14

Since I am not an American, the following command outputs for example `55000' which means 55°C.

cat /sys/class/thermal/thermal_zone1/temp

Does this command output the temperature in Fahrenheit for computers which are configured US.EN?

3 Answers 3

18

According to the kernel documentation, lines 221ff, the unit is "millidegree Celsius". Since this is hard wired into the kernel, I don't think that you can change the unit to fahrenheit by changing the system locale.

11

Dassman's answer is correct.
The cat command simply prints the contents of a file, which in this case is located on the /sys filesystem.

The /sys is actually provided by the kernel
all files in /sys are actually parts of the kernel, echoing certain commands into specific modules allows you to control functions of the kernel (e.g. scanning for new SCSI/SATA devices, or even disabling CPU cores from being used by the kernel) .

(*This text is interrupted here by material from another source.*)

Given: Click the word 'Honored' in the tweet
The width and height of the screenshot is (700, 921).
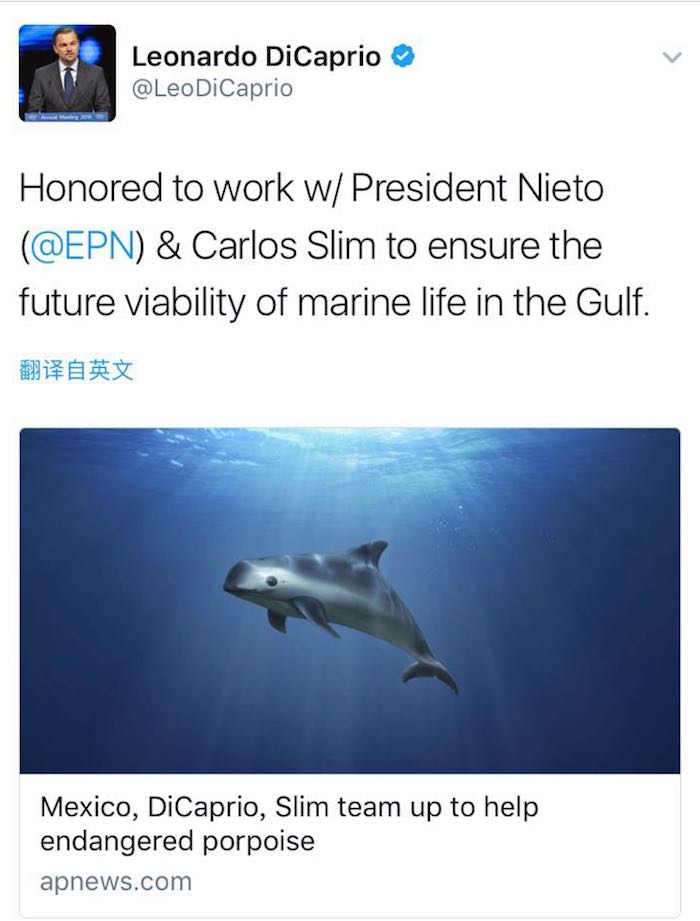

It is not the kernels job to provide any form of localisation, that is done in usermode applications. so, the /sys FS would provide the "raw" value of 55000, it would be the job of an application running to read the value and do the relevant conversion.

7

No. This information comes from the hardware and isn't affected by your locale settings. The unit for temperature is C (or K, but those are the same degrees, just a different scale) in all scientific and technical uses, even in the US.

So no, you wouldn't see those temperatures in Fahrenheit even if your OS used a US locale.